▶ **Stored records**
◆ ◆ ◆
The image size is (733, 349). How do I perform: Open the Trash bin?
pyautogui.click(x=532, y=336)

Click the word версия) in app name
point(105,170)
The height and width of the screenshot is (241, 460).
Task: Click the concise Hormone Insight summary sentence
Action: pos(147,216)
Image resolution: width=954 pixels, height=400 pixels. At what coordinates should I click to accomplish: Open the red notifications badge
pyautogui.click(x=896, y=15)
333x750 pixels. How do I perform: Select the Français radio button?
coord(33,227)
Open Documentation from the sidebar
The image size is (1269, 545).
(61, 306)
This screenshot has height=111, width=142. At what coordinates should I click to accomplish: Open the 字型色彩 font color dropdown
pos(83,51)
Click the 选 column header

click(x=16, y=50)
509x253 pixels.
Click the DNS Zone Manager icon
◆ ◆ ◆
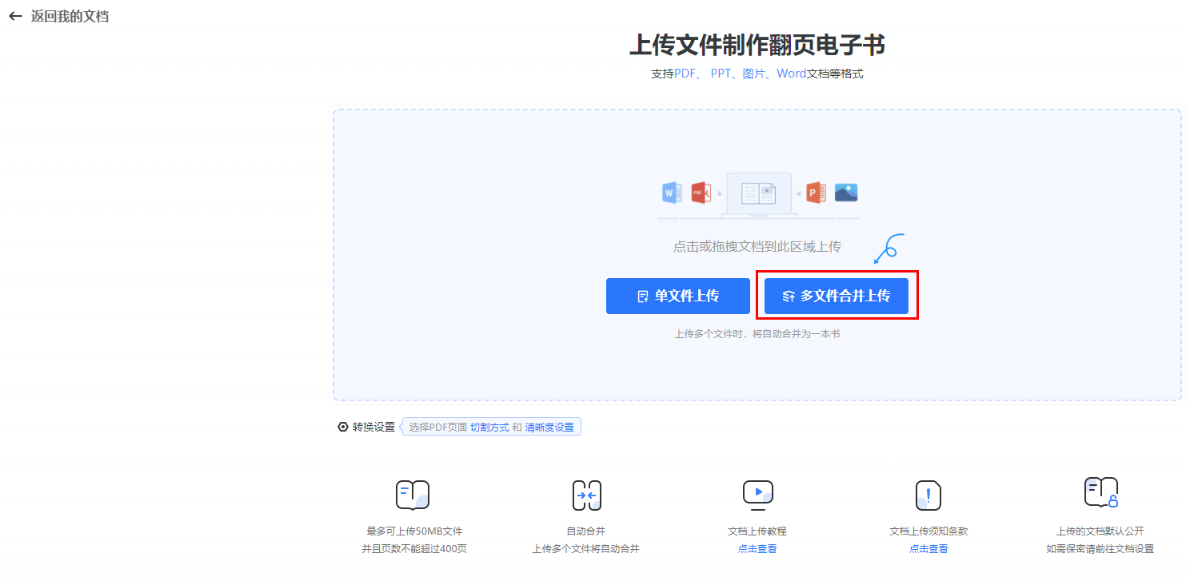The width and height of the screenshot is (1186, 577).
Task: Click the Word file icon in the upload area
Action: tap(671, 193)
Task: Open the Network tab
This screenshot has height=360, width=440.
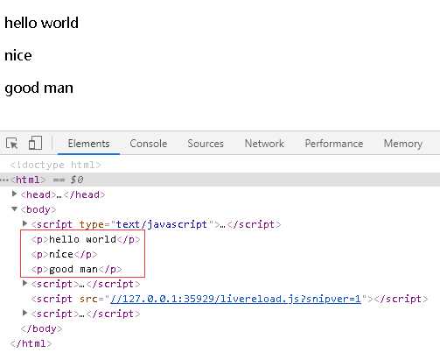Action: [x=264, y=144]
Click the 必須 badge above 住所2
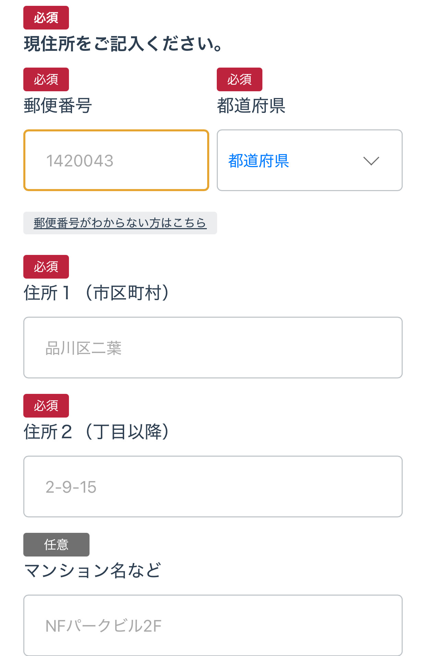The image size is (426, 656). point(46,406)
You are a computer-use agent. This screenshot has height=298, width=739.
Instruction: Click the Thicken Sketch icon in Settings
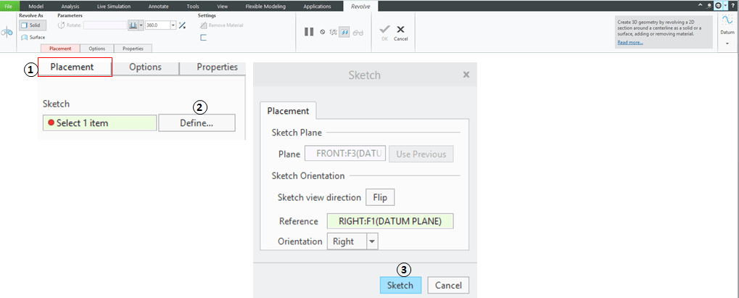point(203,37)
◆ ◆ ◆
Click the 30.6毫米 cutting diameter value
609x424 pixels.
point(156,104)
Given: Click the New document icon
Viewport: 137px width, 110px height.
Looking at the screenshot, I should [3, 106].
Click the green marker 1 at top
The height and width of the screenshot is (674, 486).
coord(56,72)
◆ ◆ ◆
▶ **Task details**
Using the data above, print exactly the lines from the line that contains "This screenshot has height=111, width=142." through the line that contains "Click the DNS Zone Manager icon", with both included.

▶ **Output below**
This screenshot has height=111, width=142. At what coordinates should I click to accomplish: Open the 字型色彩 font color dropdown
pos(83,51)
Click the 选 column header

click(x=16, y=50)
509x253 pixels.
Click the DNS Zone Manager icon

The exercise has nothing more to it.